Kevin Frayer
Instagramming Typhoon Haiyan
Wrecked house. #tacloban #philippines #typhoon #yolanda. November 29, 2013. Instagramming Typhoon Haiyan. Typhoon Haiyan devastated the city of Tacloban in the Philippines after it struck on November 8. When I arrived there at the end of the month, the scene remained overwhelming: Houses were piles of scrap, trees had been ripped from the ground, and cars lay mangled. People were still pulling bodies from the debris – the death toll stands at more than 5,700 – weeks after the storm hit.

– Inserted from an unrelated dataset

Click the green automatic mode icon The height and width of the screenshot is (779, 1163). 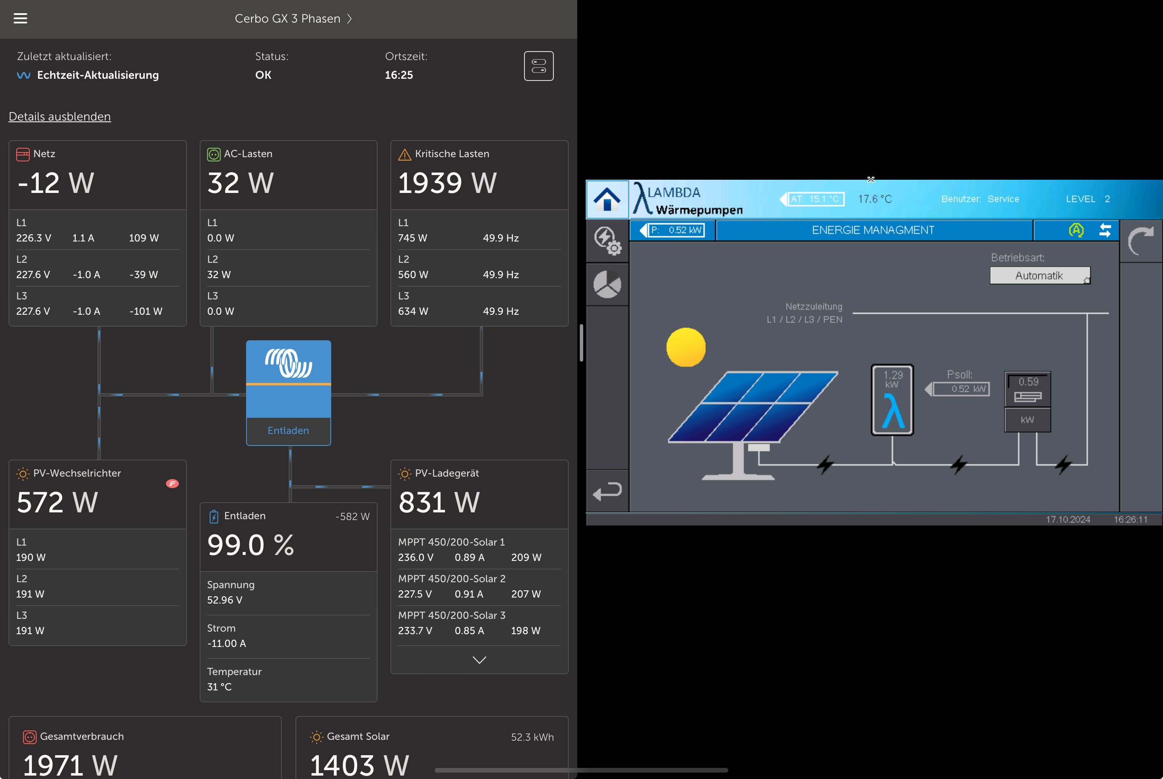[1076, 230]
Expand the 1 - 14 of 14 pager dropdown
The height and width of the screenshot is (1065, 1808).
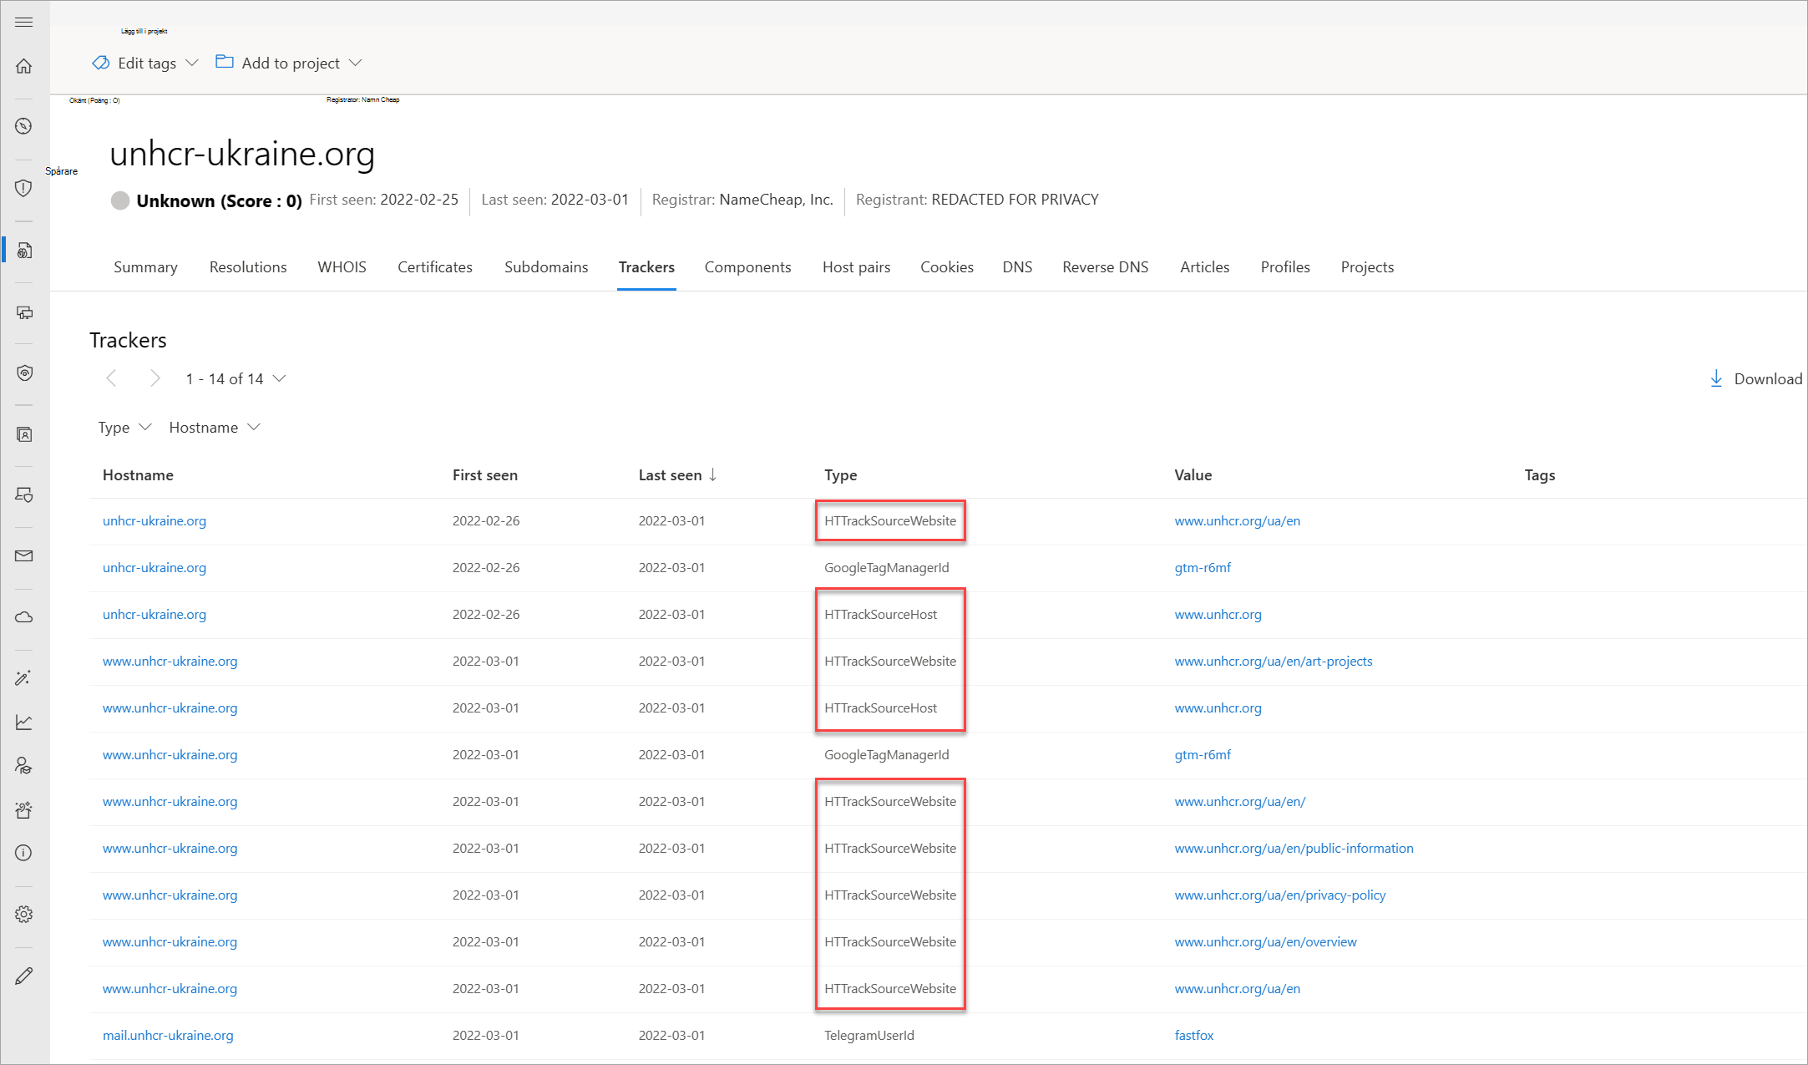coord(235,379)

That was actually my second trip to Tacloban after the storm, which is called Typhoon Yolanda in the Philippines. In the days following Yolanda's landfall, I had spent a couple of weeks there on assignment as a photojournalist, and after a short break at home in Beijing, I felt the need to return. I wanted to continue documenting what happened, because although global headlines had shifted to other world events, the situation on the ground there remained dire.
I used Instagram to document what I saw. Shooting with a smartphone has obvious constraints – it doesn’t work well in low light – but it allows you to take pictures more discreetly. Many cell towers were damaged or destroyed, but even in the early days after the storm I was able to find areas with limited coverage to upload images.
I was amazed at how warm the people of Tacloban were to outsiders. They extended their hospitality and shared what little food and water they had. I felt humbled and was struck by how people struggled for shreds of normalcy. To watch residents pluck family photos from the rubble, line up quietly for aid, help a neighbor in need, or start a game of pickup basketball revealed a lot about the human capacity for resilience.